We next used real-time RT-PCR to determine the relative transcript levels of the genes encoding the labelled identified proteins (Fig. 4b,c). For that purpose, relative expression levels were determined at 90 min after the humidity drop and at t01 and t02. q-RT-PCR analysis revealed that the transcript levels of P69B and P69C increased progressively in the DSs relative to the PLs, with fold change values of 4.14 at t01 and 32.74 at t = 90 min (Figs 4c, S4). This augmented expression of P69s is in accordance with the increased labelling of the 70-kDa signal (#1) in the DSs (Figs 3, 4a). Transcript levels of the SCPL in the DSs were 33 and six times lower than in the PLs at t02 and t = 90 min, respectively, which is consistent with the reduced fluorescence signal at 50 kDa (#2; Figs 3a, 4a,b, S4). Of the CXEs detected in the 40-kDa signal (#3), Hsr203 expression was 13-fold up-regulated at t02, but less at t = 90 min. By contrast, late up-regulated transcript levels were detected for the CXEs Solyc01g108580, Solyc09g075670 and Solyc10g054780, although not as high as for Hsr203, whereas transcripts of the three remaining CXEs (Solyc01g108530, Solyc05g051660 and Solyc09g075680) were unaffected. Taken together, the regulation of gene expression seems to underlie the changes in these major protein activities. Interestingly, although both gene expression and protein activity patterns were correlated, the dynamics of these changes were different. When considering transcriptional patterns, the changes occurred either progressively (as in the case of P69s) or transiently (for SCPL and Hsr203). However, SH labelling at these time points did not change accordingly (Figs 3a, S4). Therefore, as changes in transcript levels do not fully correlate with protein activity, P69s, SCPL and CXEs are probably regulated at levels other than just gene expression alone.

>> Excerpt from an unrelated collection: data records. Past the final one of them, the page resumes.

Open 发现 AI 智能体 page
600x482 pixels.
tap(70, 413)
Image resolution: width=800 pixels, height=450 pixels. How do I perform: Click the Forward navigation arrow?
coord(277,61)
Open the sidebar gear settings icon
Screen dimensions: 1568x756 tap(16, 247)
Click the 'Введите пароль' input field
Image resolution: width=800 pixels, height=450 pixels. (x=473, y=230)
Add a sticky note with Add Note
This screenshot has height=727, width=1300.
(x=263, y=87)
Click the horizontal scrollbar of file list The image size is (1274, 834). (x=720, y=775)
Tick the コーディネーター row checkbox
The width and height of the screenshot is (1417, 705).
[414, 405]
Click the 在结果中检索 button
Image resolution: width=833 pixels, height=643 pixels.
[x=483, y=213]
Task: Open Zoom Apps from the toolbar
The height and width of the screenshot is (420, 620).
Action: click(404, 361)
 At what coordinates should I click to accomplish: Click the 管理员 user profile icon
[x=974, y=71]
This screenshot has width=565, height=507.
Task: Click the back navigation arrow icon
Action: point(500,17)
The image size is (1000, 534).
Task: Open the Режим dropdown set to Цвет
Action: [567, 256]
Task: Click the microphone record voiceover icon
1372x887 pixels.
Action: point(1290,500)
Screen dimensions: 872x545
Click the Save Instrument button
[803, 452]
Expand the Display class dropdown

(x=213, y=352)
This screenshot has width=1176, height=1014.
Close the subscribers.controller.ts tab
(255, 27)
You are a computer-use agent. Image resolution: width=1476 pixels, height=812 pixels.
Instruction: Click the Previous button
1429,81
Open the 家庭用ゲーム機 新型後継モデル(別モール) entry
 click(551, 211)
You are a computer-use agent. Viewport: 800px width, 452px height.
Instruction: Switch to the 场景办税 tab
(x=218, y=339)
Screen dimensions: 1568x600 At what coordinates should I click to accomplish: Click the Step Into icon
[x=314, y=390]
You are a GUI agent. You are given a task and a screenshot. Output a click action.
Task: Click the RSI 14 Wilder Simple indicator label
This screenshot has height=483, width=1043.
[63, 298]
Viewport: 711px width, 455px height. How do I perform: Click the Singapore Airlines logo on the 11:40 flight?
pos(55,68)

Early and late hydrolase activities in the apoplast of infected tomato are responsive to inoculation with C. fulvum
To determine whether PLCP, VPE and SH activities also change during infection by pathogens, we studied their hydrolytic activities in the tomato–C. fulvum pathosystem. To this end, susceptible (Cf0) and resistant (Cf-4) tomato plants were inoculated with C. fulvum producing Avr4. AF was extracted from the inoculated leaves at different time points and the proteins were labelled with probes for PLCPs, VPEs and SHs. As described previously (Joosten & de Wit, 1989), inoculation of both susceptible and resistant plants with C. fulvum results in the accumulation of pathogenesis-related (PR) proteins PR2, PR3 and PR7 in the apoplast (Fig. 5).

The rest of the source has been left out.